» SELECTED TEXT:

----------------------------------------

17. Employee further agrees that Employee shall not
disparage Portal Software, Inc. or its affiliated companies, or their products, owners, agents, employees, attorneys, and any persons related to or acting on behalf of Portal. Employee shall be responsible and liable for any damages caused by any
such disparagement. If any prospective employer of Employee makes a request to Portal for a reference concerning Employee, Portal will respond to the request by providing only the dates of Employee’s employment and the position(s) held.
18. The parties agree that any dispute of any kind whatsoever arising from the
subject matter of this Agreement, including claims regarding this Agreement, shall be resolved under the following procedures:
The party claiming to be aggrieved shall furnish to the other party, within thirty (30) days of the disputed action, a written statement of the grievance identifying any witnesses
or documents that support the grievance and the relief requested or proposed. Employee is required to furnish the written statement of grievance to Portal’s General Counsel, 10200 South De Anza Boulevard, Cupertino, CA 95014.
If the grievance is denied, the parties agree that the dispute shall be resolved by final and binding arbitration. A single arbitrator shall be mutually selected by the parties. If
no agreement on the selection is reached within fifteen (15) days, then a neutral arbitrator shall be selected under the Expedited Labor Arbitration Rules of the American Arbitration Association, except that the arbitrator shall be selected by
alternately striking names from the panel of five (5) neutral labor or employment arbitrators designated by the American Arbitration Association. The arbitrator shall have the authority to grant the requested relief if authorized by law; provided,
however, that nothing herein shall limit the right of Portal to obtain injunctive relief to prevent a violation of the Nondisclosure Agreement.
Arbitration shall be the exclusive and final remedy for any dispute between the parties, and the parties agree that no dispute shall be submitted to arbitration where the party
claiming to be aggrieved has not complied with the preliminary steps provided for above.

----------------------------------------

» DATA SECTION:

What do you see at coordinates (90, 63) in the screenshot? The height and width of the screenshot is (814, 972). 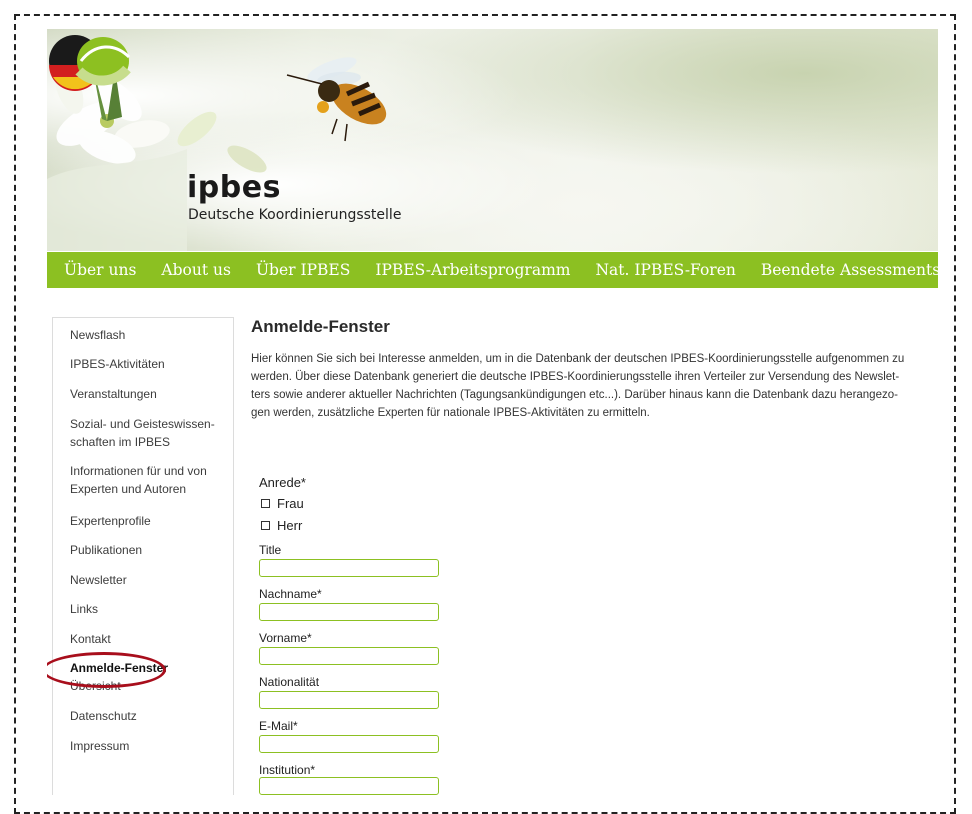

----------------------------------------

» PROMPT: Using the agreement excerpt, list every party or thing that the Employee agrees not to disparage.

» TASK RESULT:
- Portal Software, Inc.
- Its affiliated companies
- Their products
- Owners
- Agents
- Employees
- Attorneys
- Any persons related to or acting on behalf of Portal